* [WORK ITEM] Only one stretch of the data below is wanted: the lines starting at the one with "Meichow – Megalithgrab (34, 2307)" and ending at the one with "Carmzow – Megalithgrab (35, 2186)", both included, given again exactly.

Records drawn from a dataset:
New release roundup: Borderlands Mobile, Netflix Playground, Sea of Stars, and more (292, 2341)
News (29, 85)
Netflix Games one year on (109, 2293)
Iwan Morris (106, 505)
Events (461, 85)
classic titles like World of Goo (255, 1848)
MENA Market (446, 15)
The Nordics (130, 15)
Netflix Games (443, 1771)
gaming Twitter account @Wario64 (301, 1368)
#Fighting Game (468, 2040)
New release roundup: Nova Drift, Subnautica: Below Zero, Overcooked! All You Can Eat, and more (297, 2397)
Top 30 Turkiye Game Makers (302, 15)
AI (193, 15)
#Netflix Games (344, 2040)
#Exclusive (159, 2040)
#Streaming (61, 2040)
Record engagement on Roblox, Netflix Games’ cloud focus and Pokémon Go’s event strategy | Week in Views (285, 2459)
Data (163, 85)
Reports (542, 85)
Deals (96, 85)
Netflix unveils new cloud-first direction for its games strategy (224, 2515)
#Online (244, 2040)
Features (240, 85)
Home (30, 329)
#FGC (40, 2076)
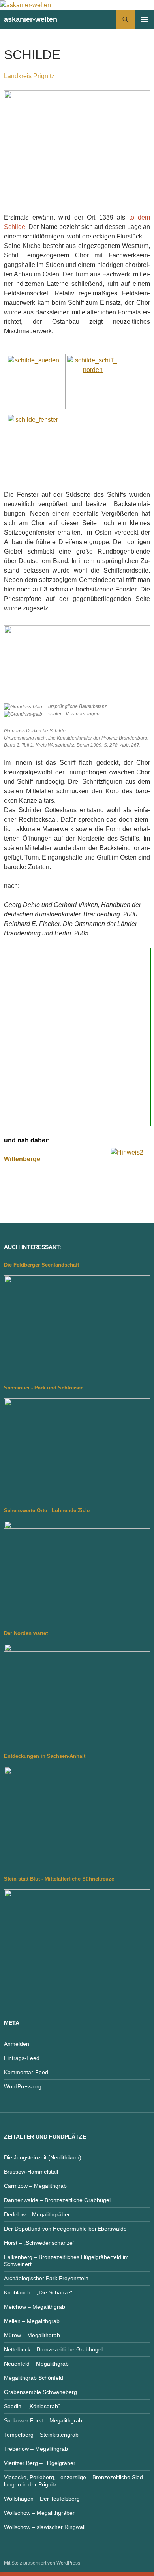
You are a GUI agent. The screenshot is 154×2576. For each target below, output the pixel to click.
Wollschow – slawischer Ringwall (44, 2527)
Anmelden (16, 2044)
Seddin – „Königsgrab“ (32, 2406)
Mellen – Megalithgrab (32, 2321)
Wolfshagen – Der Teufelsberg (42, 2498)
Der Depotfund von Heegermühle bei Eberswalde (65, 2228)
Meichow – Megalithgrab (34, 2307)
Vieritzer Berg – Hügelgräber (39, 2463)
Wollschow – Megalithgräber (39, 2513)
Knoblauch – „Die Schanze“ (38, 2292)
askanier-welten (30, 19)
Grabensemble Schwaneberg (40, 2392)
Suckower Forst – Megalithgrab (43, 2420)
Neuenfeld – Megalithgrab (36, 2363)
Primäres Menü (144, 19)
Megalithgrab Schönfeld (33, 2378)
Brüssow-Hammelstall (31, 2172)
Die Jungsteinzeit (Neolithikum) (42, 2157)
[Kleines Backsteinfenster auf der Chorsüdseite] (33, 440)
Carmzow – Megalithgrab (35, 2186)
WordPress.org (22, 2086)
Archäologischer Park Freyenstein (46, 2278)
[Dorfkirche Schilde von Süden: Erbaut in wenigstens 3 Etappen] (33, 381)
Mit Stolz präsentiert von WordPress (42, 2563)
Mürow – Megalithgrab (32, 2335)
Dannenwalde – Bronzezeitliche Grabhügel (57, 2200)
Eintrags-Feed (21, 2058)
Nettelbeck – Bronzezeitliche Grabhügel (53, 2349)
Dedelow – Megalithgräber (37, 2214)
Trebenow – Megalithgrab (36, 2449)
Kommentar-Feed (26, 2072)
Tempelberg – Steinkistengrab (41, 2434)
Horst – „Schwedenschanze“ (39, 2243)
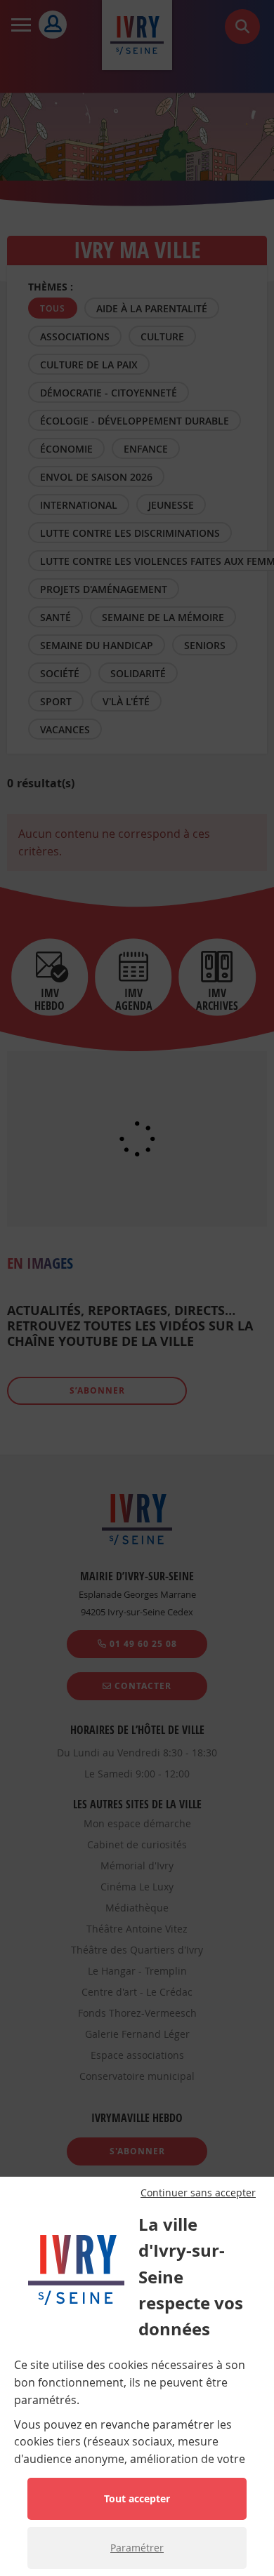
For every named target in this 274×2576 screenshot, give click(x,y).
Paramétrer (137, 2547)
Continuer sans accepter (198, 2192)
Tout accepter (137, 2498)
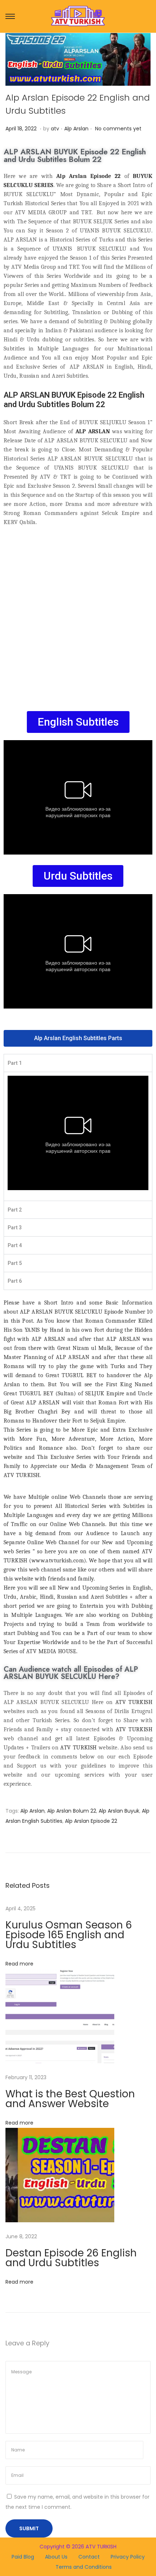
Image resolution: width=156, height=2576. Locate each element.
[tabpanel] (78, 1136)
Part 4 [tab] (15, 1245)
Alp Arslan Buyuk (119, 1810)
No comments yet (118, 128)
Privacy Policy (128, 2556)
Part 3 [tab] (15, 1227)
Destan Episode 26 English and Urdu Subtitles (71, 2258)
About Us (56, 2556)
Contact (89, 2556)
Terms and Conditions (84, 2567)
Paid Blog (23, 2556)
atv (55, 128)
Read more (19, 1963)
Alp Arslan (76, 128)
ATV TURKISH (133, 1702)
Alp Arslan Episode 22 (91, 1821)
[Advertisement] (78, 615)
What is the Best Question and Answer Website (70, 2099)
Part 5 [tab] (15, 1263)
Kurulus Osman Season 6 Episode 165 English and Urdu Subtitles (68, 1935)
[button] (78, 722)
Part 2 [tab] (15, 1210)
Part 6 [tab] (15, 1281)
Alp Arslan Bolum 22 (71, 1810)
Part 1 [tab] (15, 1063)
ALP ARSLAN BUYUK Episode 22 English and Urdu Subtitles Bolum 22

* [REPLY]
Meichow – Megalithgrab (34, 2307)
Vieritzer Berg – Hügelgräber (39, 2463)
Wollschow – Megalithgräber (39, 2513)
Knoblauch – „Die Schanze“ (38, 2292)
askanier-welten (30, 19)
Grabensemble Schwaneberg (40, 2392)
Suckower Forst – Megalithgrab (43, 2420)
Neuenfeld – Megalithgrab (36, 2363)
Primäres Menü (144, 19)
Megalithgrab Schönfeld (33, 2378)
Brüssow-Hammelstall (31, 2172)
Die Jungsteinzeit (Neolithikum) (42, 2157)
[Kleines Backsteinfenster auf der Chorsüdseite] (33, 440)
Carmzow – Megalithgrab (35, 2186)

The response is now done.